▶ _REQUIRED WORK_:
a – Please copy, word for word, the passage of the terrorism insurance text that opens with the words containing "On June 3rd" and closes with "their briefing memorandum.".
b – Write the next part of the terrorism insurance text, picking up after its last sentence.

▶ _TEXT BLOCK_:
On June 3rd 2014, the Banking, Housing and Urban Affairs Committee of the U.S. Senate took a step forward in the Terrorism Risk Insurance Program Reauthorization Act 2007 extension debate by reporting out legislation (S.2244) to extend the program for seven years. This bill will now go to the full Senate for consideration and a final vote.
The Committee on Financial Services of the House of Representatives has yet to release a formal draft of their legislatives changes, though sources widely anticipate this will be far more limiting than that proposed by the Senate. While the consensus is that some variation of the current legislation will be the basis of an extension going forward, certain key elements of the proposals have raised concerns – particularly those which have been suggested by the House Financial Services Committee staff in their briefing memorandum.
Key Issues Under Debate:
|House proposition||Senate proposition|
|Term of Extension||3 years||7 years|
|TRIPRA trigger||gradual increase by 2017 to $500 million for conventional terrorism; no change to $100 million nuclear, biological, chemical or radiological (NBCR) trigger||no changes|
|Federal government’s share of non-NBCR events||Reduce to 75% co-pay, down from the current 85% by 2017||Reduction to 80% by 2019.|
|Reduction to the annual program cap from $100b to $75b||$ 100b for NBCR; $75 billion for Conventional Terrorism events||No change|
|Insurance Industry post event recoupment||Increase to 150%||gradual revision of current cap from $27.5 billion to $37.5 billion|
Other provisions suggested by the House which are not expected to ultimately survive in the final draft include:
- A roll back in the definition of terrorist event to exclude acts of “domestic” terrorism
- A mandate for insurers to establish a Capital Reserve Fund to hold funds for future loss payments
- Voluntary opt-out from the program’s “make available” mandate for small insurance companies for which offering terrorism coverage would create “financial hardship”

▶ _RECORDED INFORMATION_:
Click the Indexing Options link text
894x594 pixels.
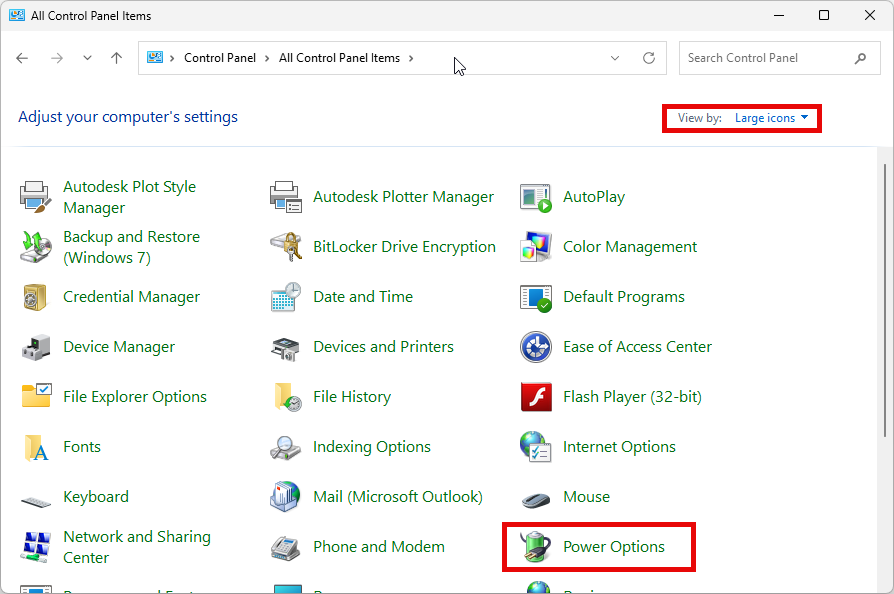coord(371,447)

▶ _ANSWERS TO THE EXERCISES_:
a –
On June 3rd 2014, the Banking, Housing and Urban Affairs Committee of the U.S. Senate took a step forward in the Terrorism Risk Insurance Program Reauthorization Act 2007 extension debate by reporting out legislation (S.2244) to extend the program for seven years. This bill will now go to the full Senate for consideration and a final vote.
The Committee on Financial Services of the House of Representatives has yet to release a formal draft of their legislatives changes, though sources widely anticipate this will be far more limiting than that proposed by the Senate. While the consensus is that some variation of the current legislation will be the basis of an extension going forward, certain key elements of the proposals have raised concerns – particularly those which have been suggested by the House Financial Services Committee staff in their briefing memorandum.

b –
The current momentum bodes well for passage prior to the Fall, however the protracted delay and lack of clarity is negatively impacting the industry. The underwriting of terrorism risk remains challenging due to insurers inability to model the frequency and aggregate impact of an event on an insurers portfolio. Private market insurance, with limited availability in highly concentrated risk areas, remains insufficient to fill the demands of the current marketplace. More specifically, many Workers Compensation insurers, when faced with potential credit rating downgrades in the absence of a solution, have been forced to offer significantly reduced lines or withdraw from the market altogether.